Its first half of 2014 (1H14) core net profit were also broadly in line with analysts’ expectations, with most analysts believing that the group still has a positive outlook ahead.

In a statement to Bursa Malaysia, Unisem highlighted that the group had achieved net profit of RM19.347 million for the six months ended June 30, 2014 as compared to a net loss of RM15.052 million in the corresponding six months period a year ago.

The research arm of CIMB Investment Bank Bhd (CIMB Research) deemed Unisem’s 1H14 core net profit broadly in line of its and consensus making up 30 and 32 per cent full-year estimates as it expects a stronger earnings performance in 2H14, driven by higher semiconductor industry demand and improving utilisation rates.

As for the research arm of Kenanga Investment Bank Bhd (Kenanga Research), it deemed the results to be above the research house expectations as it had previously expected the group to record RM4 million in 1H, on the base case assumption of slower gestation period and lower utilisation rate (circa 66 per cent).

It pointed out that the key positive deviations were better-than-expected utilisation rate of circa 70 per cent, faster-than-expected turnaround, and  better cost management.

Moving on to Unisem’s management guiding for sequential revenue growth of five to 10 per cent in the third quarter of financial year 2014 (3QFY14), CIMB Research believed the guidance was reasonable given that it was within the industry’s average growth forecast for the year.

“Moreover, we believe the target is achievable given that Unisem still has the excess capacity to increase production.

“We expect utilisation levels in 2H to trend higher to a 75 per cent level from 70 per cent in 2Q14,” it projected.

In addition, the research arm sees further improvement in Unisem’s operating efficiency from a lean operating structure following the cost rationalisation exercises that were carried out last year.

“For example, its revenue per employee grew by 15 per cent year-on-year (y-o-y) from RM31,600 in 2Q13 to RM36,400 in 2Q14,” it explained.

Overall, the research arm thinks the guidance is reasonable given that the industry is expected to grow by about eight to nine per cent this year, supported by improving industry data as Semiconductor Industry Association (SIA) reported that sales in the first five months of 2014 (5M14) grew by 10.5 per cent y-o-y.

In terms of Unisem’s communication segment, CIMB Reserach noted that it remains an important source of revenue growth for Unisem given that it contributes about 28 per cent to 29 per cent.

“The company expects the new smartphone launches and 4G adoption in China to continue to drive the demand for communication packages,” it observed, adding that communication revenue in 1H14 was flat y-o-y.

While the group’s weakness in the PC and industrial segments continues to persist, the research arm saw an encouraging sign of growth from the automotive segment, which grew by nine per cent y-o-y.
════════════════
• **GIVEN TASK 1**
Update the Unisem earnings passage between "Its first half" and "positive outlook ahead.", inclusive, with "positive outlook" changed to "favorable outlook".

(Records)
════════════════
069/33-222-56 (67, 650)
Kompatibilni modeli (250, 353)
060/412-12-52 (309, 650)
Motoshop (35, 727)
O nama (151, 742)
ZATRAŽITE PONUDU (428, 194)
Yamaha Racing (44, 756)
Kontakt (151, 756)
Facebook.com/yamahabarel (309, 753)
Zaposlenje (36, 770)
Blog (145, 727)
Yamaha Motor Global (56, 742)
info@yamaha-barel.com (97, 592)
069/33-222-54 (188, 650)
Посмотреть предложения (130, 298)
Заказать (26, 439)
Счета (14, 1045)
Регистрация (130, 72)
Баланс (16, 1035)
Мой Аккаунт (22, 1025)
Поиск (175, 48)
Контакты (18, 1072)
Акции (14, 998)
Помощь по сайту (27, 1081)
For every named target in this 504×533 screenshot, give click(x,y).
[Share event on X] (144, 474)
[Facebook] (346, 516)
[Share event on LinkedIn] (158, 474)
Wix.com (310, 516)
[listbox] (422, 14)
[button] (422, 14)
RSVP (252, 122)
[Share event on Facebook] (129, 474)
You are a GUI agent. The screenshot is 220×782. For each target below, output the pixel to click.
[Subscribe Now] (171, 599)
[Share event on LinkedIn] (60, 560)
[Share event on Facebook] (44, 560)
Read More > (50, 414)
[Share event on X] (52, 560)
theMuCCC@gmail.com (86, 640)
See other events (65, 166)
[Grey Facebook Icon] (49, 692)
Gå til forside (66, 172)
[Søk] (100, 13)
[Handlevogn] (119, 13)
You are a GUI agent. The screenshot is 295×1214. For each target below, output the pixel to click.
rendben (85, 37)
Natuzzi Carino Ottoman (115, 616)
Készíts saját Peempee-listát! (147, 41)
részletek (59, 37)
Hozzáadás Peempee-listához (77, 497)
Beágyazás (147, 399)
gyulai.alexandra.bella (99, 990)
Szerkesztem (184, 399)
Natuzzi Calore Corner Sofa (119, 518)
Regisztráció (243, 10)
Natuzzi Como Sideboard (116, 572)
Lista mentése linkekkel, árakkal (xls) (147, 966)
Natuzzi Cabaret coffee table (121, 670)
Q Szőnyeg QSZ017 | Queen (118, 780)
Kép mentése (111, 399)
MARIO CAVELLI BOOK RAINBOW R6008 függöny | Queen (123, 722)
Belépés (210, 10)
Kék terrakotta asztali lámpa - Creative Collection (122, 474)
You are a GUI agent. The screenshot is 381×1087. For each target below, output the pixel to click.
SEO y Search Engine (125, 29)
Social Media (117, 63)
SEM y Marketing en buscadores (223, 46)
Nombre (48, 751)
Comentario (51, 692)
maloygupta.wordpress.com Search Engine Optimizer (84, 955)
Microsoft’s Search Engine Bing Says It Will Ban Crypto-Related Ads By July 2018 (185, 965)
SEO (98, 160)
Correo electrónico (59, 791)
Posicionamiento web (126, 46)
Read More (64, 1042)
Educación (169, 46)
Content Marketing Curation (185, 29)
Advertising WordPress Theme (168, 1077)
════════════════
• **GIVEN TASK 2**
Format the listing from the line holding "Posicionamiento web (126, 46)" through the end of the listing as a Markdown table with the columns Number and Record line. Leave out blank lines.

• **WRITTEN ANSWER 1**
Its first half of 2014 (1H14) core net profit were also broadly in line with analysts’ expectations, with most analysts believing that the group still has a favorable outlook ahead.

• **WRITTEN ANSWER 2**
| Number | Record line |
|---|---|
| 1 | Posicionamiento web (126, 46) |
| 2 | Read More (64, 1042) |
| 3 | Educación (169, 46) |
| 4 | Content Marketing Curation (185, 29) |
| 5 | Advertising WordPress Theme (168, 1077) |